[Date Prev][Date Next][Thread Prev][Thread Next][Date Index][Thread Index]
RE: [Beowulf] MPICH problem
I've gotten similar problems on a linux Xeon cluster with ethernet, and mpich2-0.96p2. I ended up just using mpich-1.2.5.2. Both were compiled from source with gcc(for c mpi programs). With version 2-0.96p2 I could not get any sample program to run on more than a single node(which incidently worked), even those that just initialize MPI and don't do any real message passing.
Which version are you using?
Isaac Dooley
I'm having some problems running some mpi programs in a beowulf cluster.
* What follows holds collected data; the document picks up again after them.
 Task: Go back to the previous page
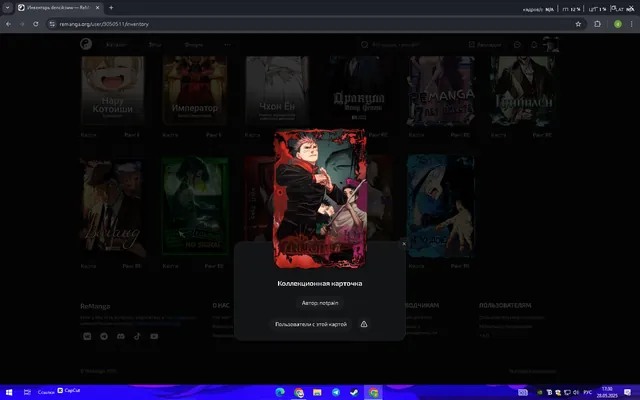(8, 24)
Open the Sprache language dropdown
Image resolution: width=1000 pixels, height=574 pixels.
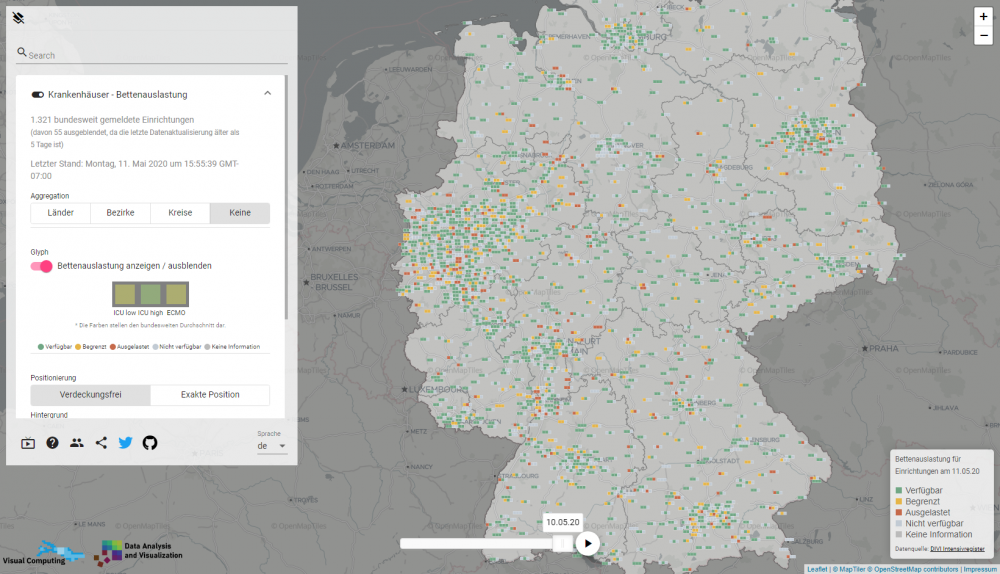click(x=272, y=446)
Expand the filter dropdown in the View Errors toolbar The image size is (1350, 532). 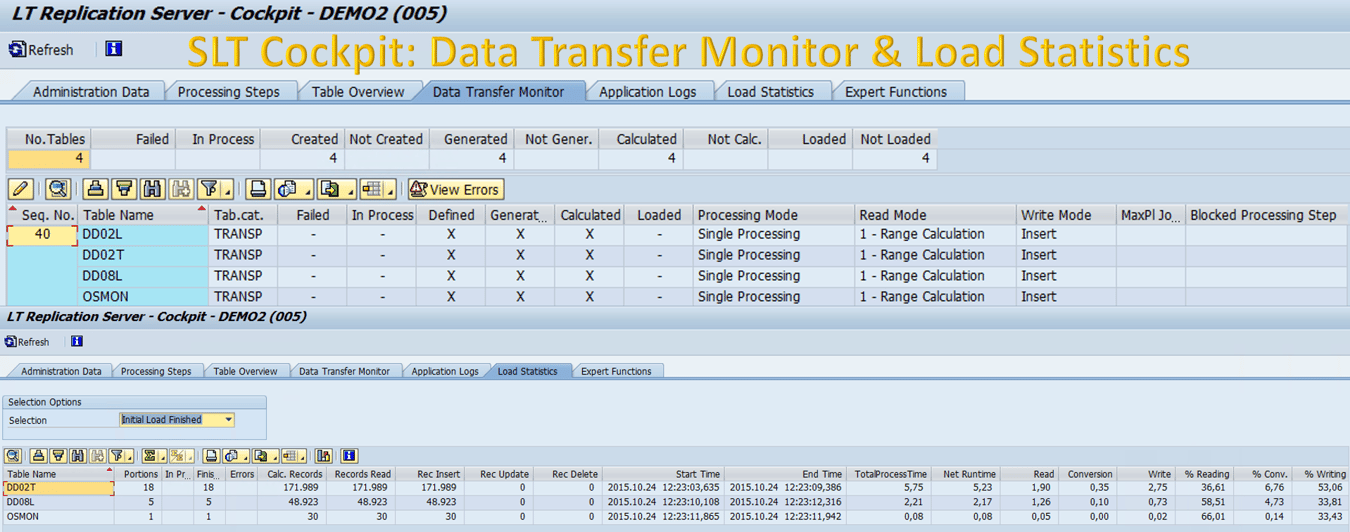click(x=226, y=189)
The cluster is composed of 12 Linux machines and the compilation of the
mpich libraries run well. I've also configured the machines.LINUX file
so that it lists all machines available in the cluster. When I try to
run some program I get the following error:
$ mpirun -np 3 cpi
rm_924: p4_error: rm_start: net_conn_to_listener failed: 33064
p0_22381: p4_error: Child process exited while making connection to
remote process on a01: 0
/opt/mpich/bin/mpirun: line 1: 22381 Broken
pipe /nfshome/ex/cpi -p4pg /nfshome/ex/PI22264
-p4wd /nfshome/ex
The /nfshome is a nfs shared directory. The a01 is accessible by rsh.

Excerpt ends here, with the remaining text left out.